At Berkeley he studied humanities and psychology, and then completed a law degree in New York. In 1978 he immigrated to Israel and volunteered to join the army. In fact, Druck’s collecting is bound with love for Israel, no less and perhaps more, than with love for the arts.

Many of his purchases were meant to preserve and even reconstruct eras and genres in the Jewish and Israeli culture. Children’s books in Hebrew (and also in Yiddish and German) from Eastern Europe are a good example — altogether 6,000 items to be sold in 80 lots after years of tireless collection. Druck says he also used to be one of the important collectors of Israel Hershberg and was the attorney of the Jerusalem Studio School Hershberg had founded.

Druck has sold some of Hershberg’s works, and others are included in the current auction, but Druck is upset that the most important Hershberg work he owns did not make it into the sale. “It’s a picture of male nudity, and one that is not circumcised,” Druck says. “Galleries and museums don’t want to put it on display because it’s male nudity. It’s an iconic artwork, one of Hershberg’s most important works, that’s worth at least a quarter of a million dollars. But it’s not in the auction because one of Kedem’s owners is ultra-Orthodox and they also sell prayer books. Nudity is difficult for them.”
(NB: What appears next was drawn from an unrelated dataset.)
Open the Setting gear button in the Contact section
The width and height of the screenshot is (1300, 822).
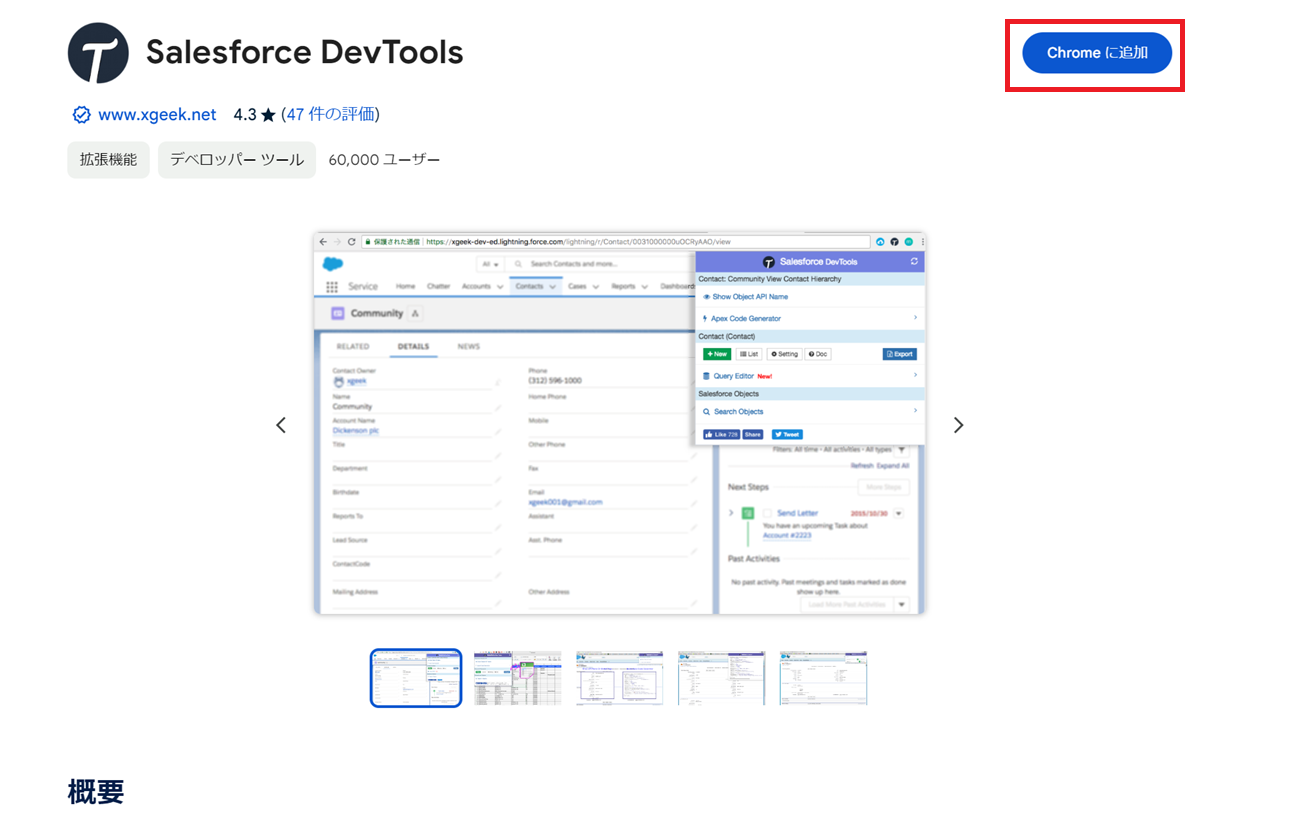pyautogui.click(x=773, y=354)
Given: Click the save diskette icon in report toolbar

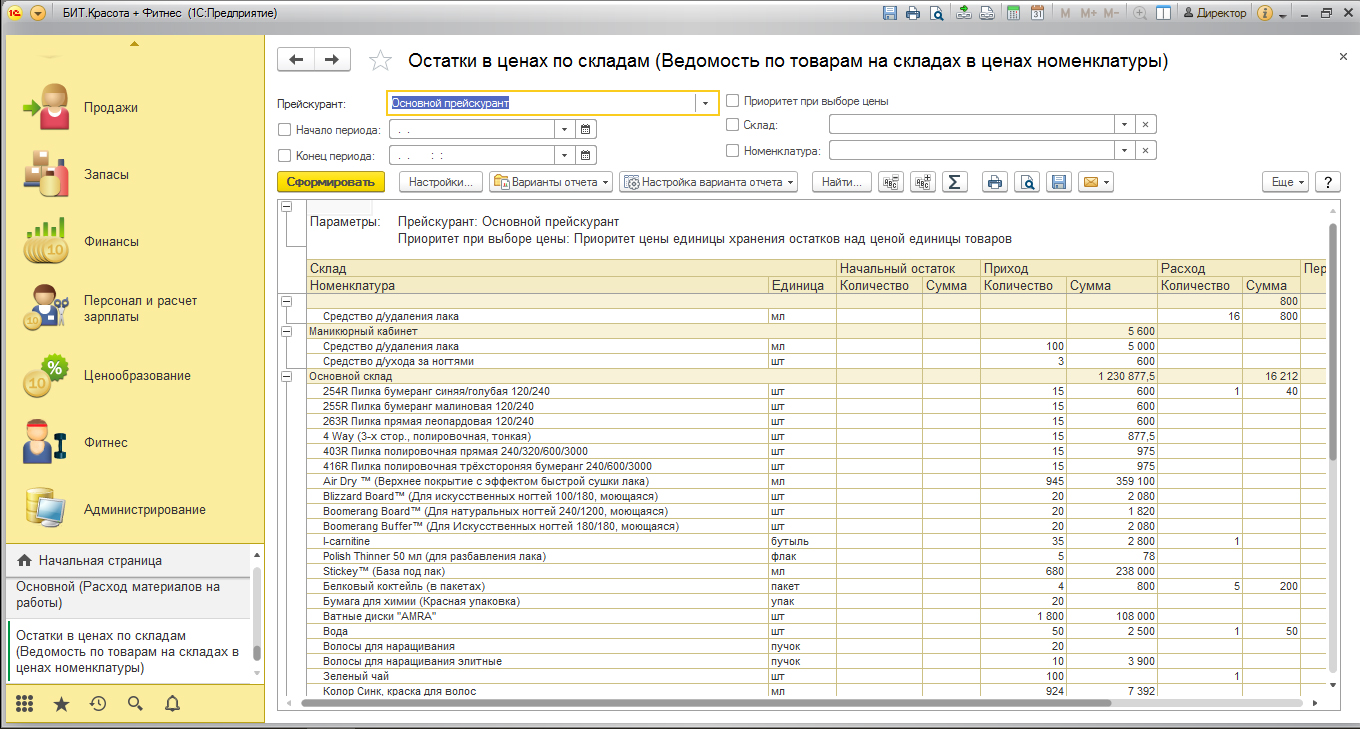Looking at the screenshot, I should 1058,182.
Asked whether he had considered donating his collection to a public institute, Druck explains. “A few years ago I was a member of the Israel Museum’s purchase committee, and I saw what happens to collections donated to the museum. The majority are left in the cellars, and even there they have no place. I knew that a thousandth of what I would donate would go on display and I decided this is not my way.”

Eventually, he just got tired. “I reached that stage in life where I ignored everything but my collections and my family, and sometimes the family was at a lower priority. And then my health signaled I needed to change direction. About 10 years ago I had a heart attack on a flight to New York, and a few months ago I got another warning sign when I arrived to the hospital with heart aches. I went to a dietitian, and in the last three months I lost 12 kilograms,” he says. “And then I told myself: the same way I went on diet with willpower, choosing to cease being a collector also requires willpower.”

Next, Druck is thinking about starting a fund for investment in the arts — he already has potential Israeli and Jewish American investors — “but it will no longer be in my storage.”